Cambridge, MA, San Antonio, TX and Shenzhen, China, September 12, 2013BGI Tech Solutions Co., LTD, (BGI Tech), a subsidiary of BGI, the world's largest genomics research organization, and South Texas Accelerated Research Therapeutics (START), announced today that they are collaborating on the San Antonio 1000 Cancer Genome Project, a groundbreaking cancer genome study designed to link genetic alterations that underlie different cancers to detailed clinical outcomes. Such findings could enable scientists to pursue the development of targeted, personalized cancer treatments. All data generated from SA1kCGP will be made available publicly and freely to researchers and others worldwide.
The San Antonio 1000 Cancer Genome Project (SA1kCGP) is presently conducting whole genome sequencing of cancerous and normal tissue and blood samples from patients with one of 10 cancers. Under the collaboration, BGI Tech will provide next-generation high-throughput genomic sequencing to identify mutations associated with specific cancers, as well as gathering, analyzing and archiving at BGI all genetic and clinical data generated through the tumor sequencing and clinical analyses. START, which initiated SA1kCGP, will conduct patient recruitment, tumor sample acquisition, and collection of clinical patient information.
SA1kCGP is unique relative to other major cancer genome research projects, given the project's direct linkage of genomic and clinical information, including both treatment and survival data, using START's electronic medical records and proprietary Clinical Synchrony software technology, so that the relationship of genomic alterations and clinical outcome can be realized. This cannot be done with data from other major cancer genome research projects that only collect minimal clinical information, such as The Cancer Genome Atlas, a research program conducted by the National Institutes of Health at a cost to date of more than $375 million.

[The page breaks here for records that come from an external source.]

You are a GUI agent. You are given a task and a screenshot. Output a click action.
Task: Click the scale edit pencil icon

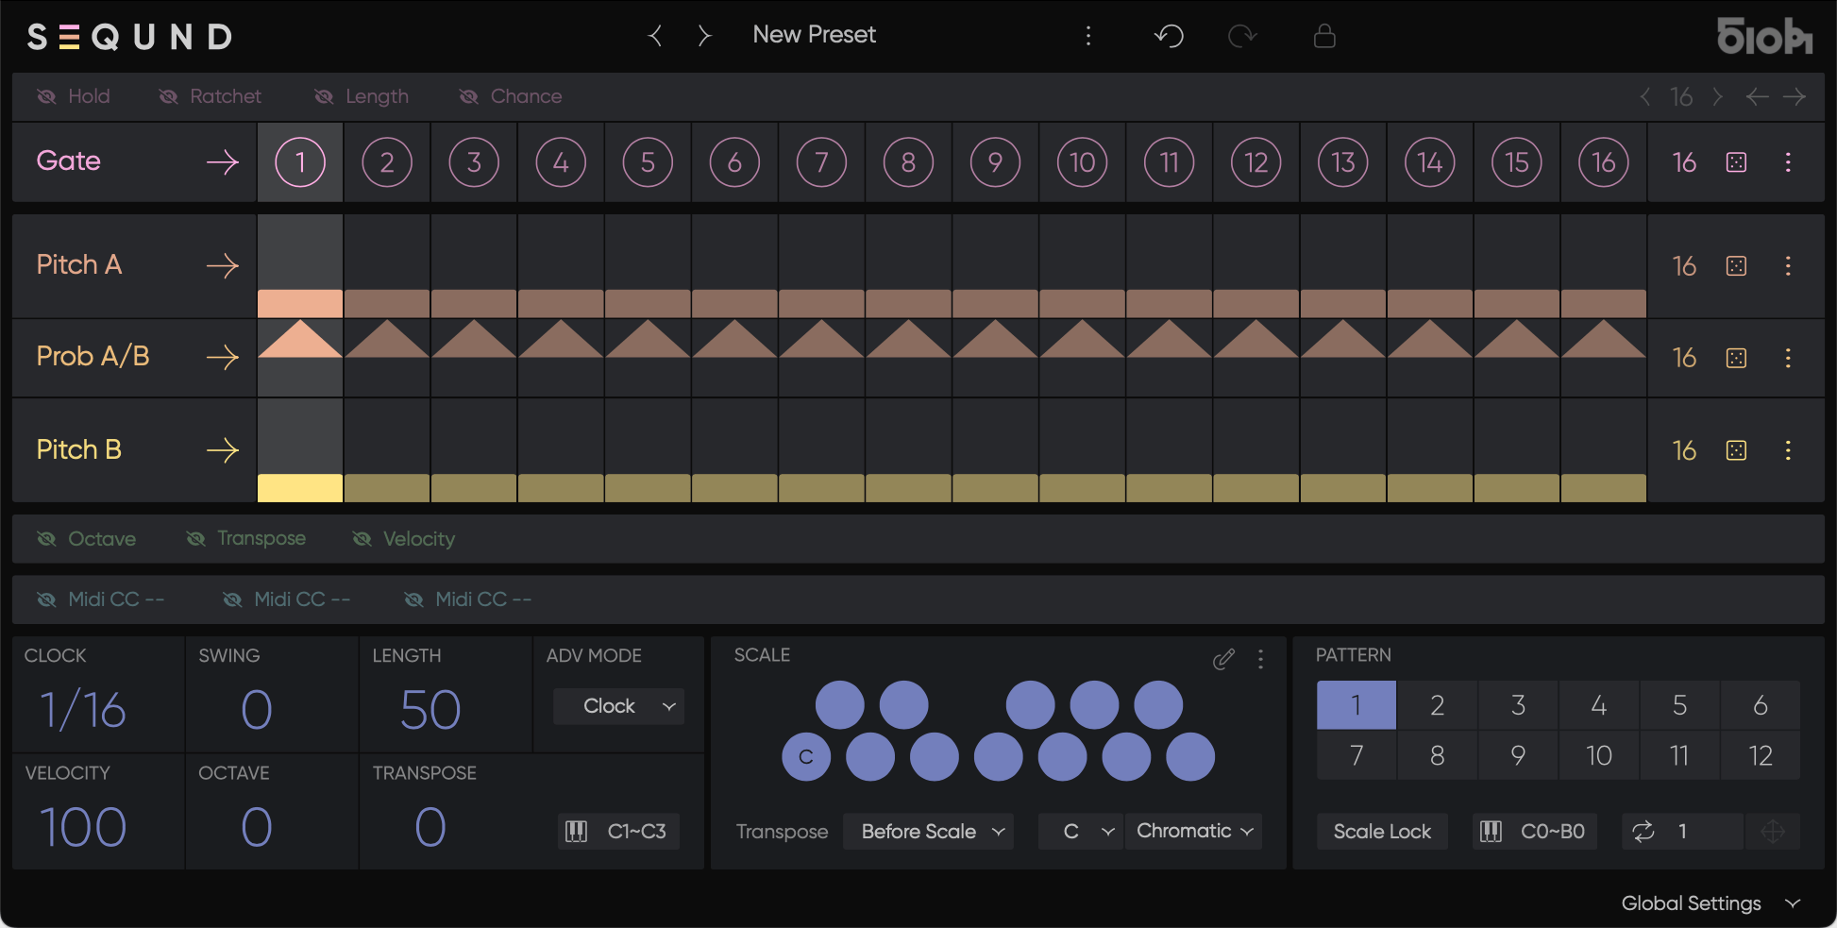(1223, 659)
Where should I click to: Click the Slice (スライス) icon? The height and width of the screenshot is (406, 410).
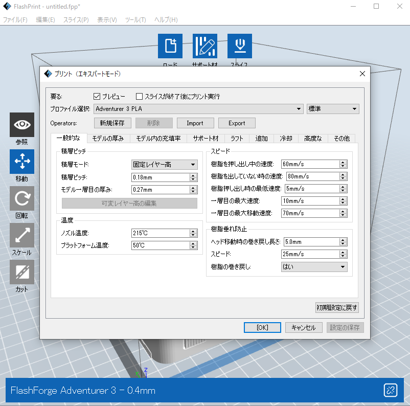pos(239,46)
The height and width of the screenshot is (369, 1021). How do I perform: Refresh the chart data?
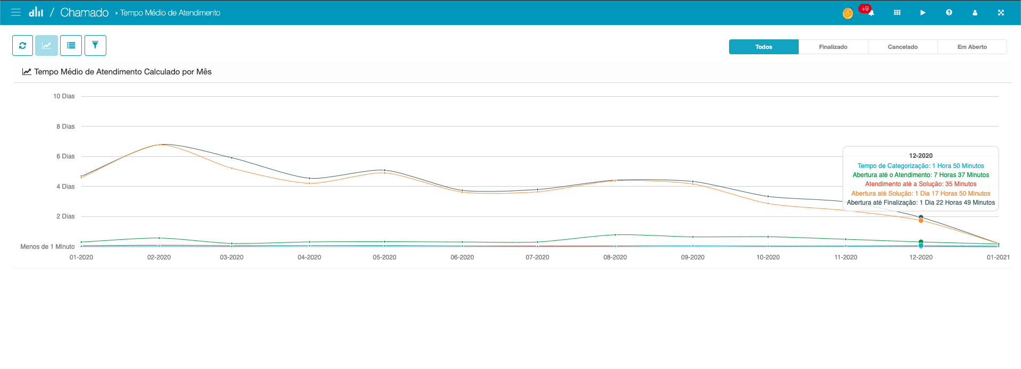pos(22,46)
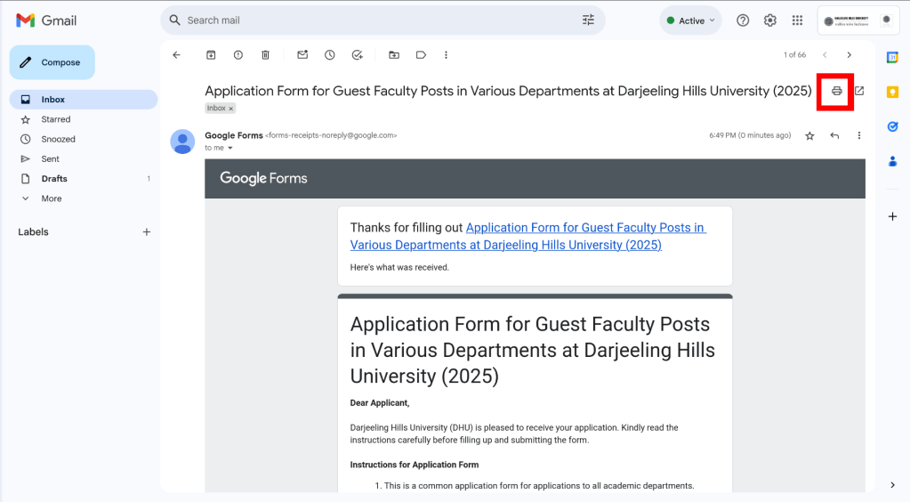Screen dimensions: 910x502
Task: Open the Application Form link
Action: 527,236
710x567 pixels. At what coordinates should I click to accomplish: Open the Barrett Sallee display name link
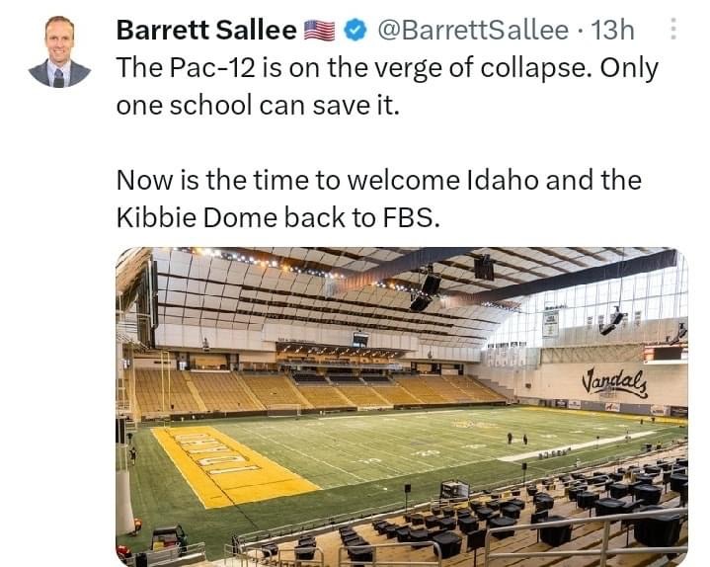206,31
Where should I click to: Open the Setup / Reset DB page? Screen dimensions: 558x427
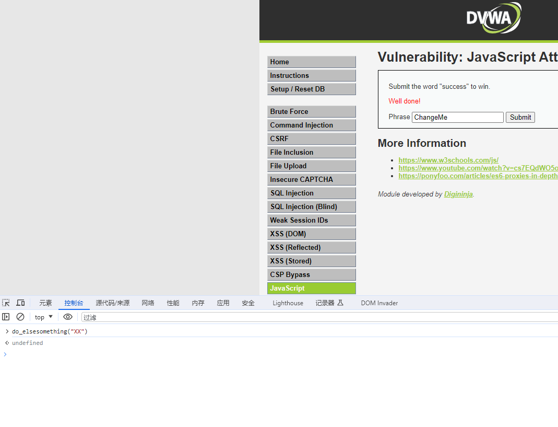(311, 89)

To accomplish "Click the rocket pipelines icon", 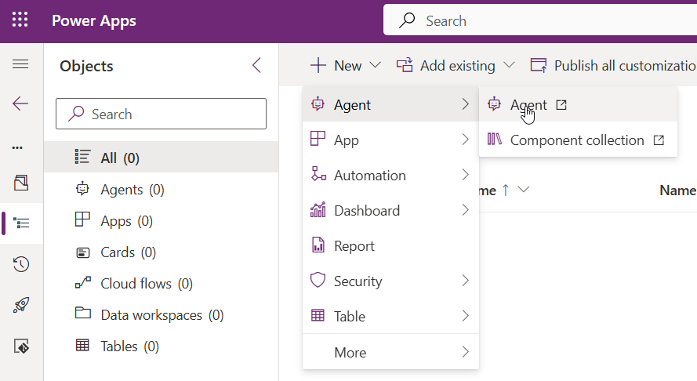I will pyautogui.click(x=20, y=306).
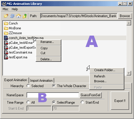Open the Help menu
134x119 pixels.
pos(15,9)
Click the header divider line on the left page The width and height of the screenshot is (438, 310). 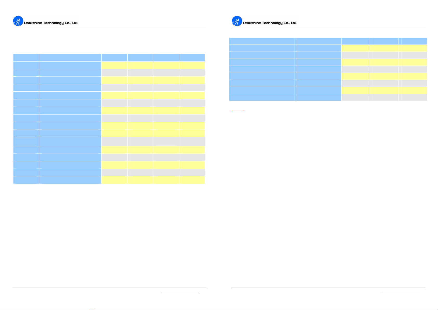[109, 28]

"We are excited to be collaborating with START on this extremely important, fundamentally different cancer genomic research," stated Yingrui Li, Chief Executive Officer of BGI Tech. "With SA1kCGP's world-class team of physicians and researchers, the leadership of START's Dr. Tony Tolcher, and the scope and size of the project, we expect SA1kCGP to accelerate the development of new cancer diagnostics and therapies. SA1kCGP is unique as a privately funded project strategically structured to generate correlated, useful, and accessible clinical and genomic cancer data that could lead to beneficial, targeted cancer treatments," he continued.
"Teaming with BGI Tech, with its broad array of sequencing technologies, deep bioinformatics expertise, and extensive throughput capacity, will advance SA1kCGP to a whole new level," stated Dr. Anthony W. Tolcher, clinical director for START. "As a privately funded effort, SA1kCGP depends upon the shared vision and commitment of community-based donors, and the profound role BGI will play in the project further elevates the potential benefits that can be achieved for cancer patients through these generous contributions," he added.
SA1kCGP, launched in 2012, has already exceeded its initial goal of collecting samples from 1,000 patients. With a 90 percent consent rate and growing pace of enrollment, 1,200 patients have agreed to date to have their tumor tissues sampled and to allow for the transplantation of their tumors to mouse models in order to target genetic mutations for drug selection and development. SA1kCGP plans to sequence the cancer genomes of 10,000 patients at a fraction of the cost of other major cancer genome projects. The budget for SA1kCGP currently stands at $5 million, with approximately $1 million raised to date exclusively through community contributions.
SA1kCGP has assembled a world-class team of more than 200 San Antonio area cancer surgeons, pathologists, researchers and oncologists from numerous hospitals, most of which are local providers at community-based facilities where 90 percent of cancer care and where clinical studies occur. These hospitals are enrolling cancer patients into the research project, and collecting the tissue samples to be sequenced and analyzed. By working through this community network, referral bias (influence of disparate data source) will be avoided since the patient population will be typical of the representative cancer patient in the community, as opposed to patients in tertiary cancer centers. This increases the ability to generate large enough data sets for analysis through predicative algorithms that could ultimately explain underlying biological causes of cancer.
In contrast to past research, where sample preservation was formaldehyde based for 30 years, hematology and oncology researchers involved in SA1kCGP have agreed to change the paradigm for genomic oncology by using fresh tissue for this analysis. The logistics of obtaining fresh tissue is a major hurdle to large scale genomic research in oncology, a barrier that START has addressed by targeting community treatment centers, where 90 percent of cancer care occurs. These samples will also be available for further research in areas of RNA and protein analysis to complement the DNA sequencing.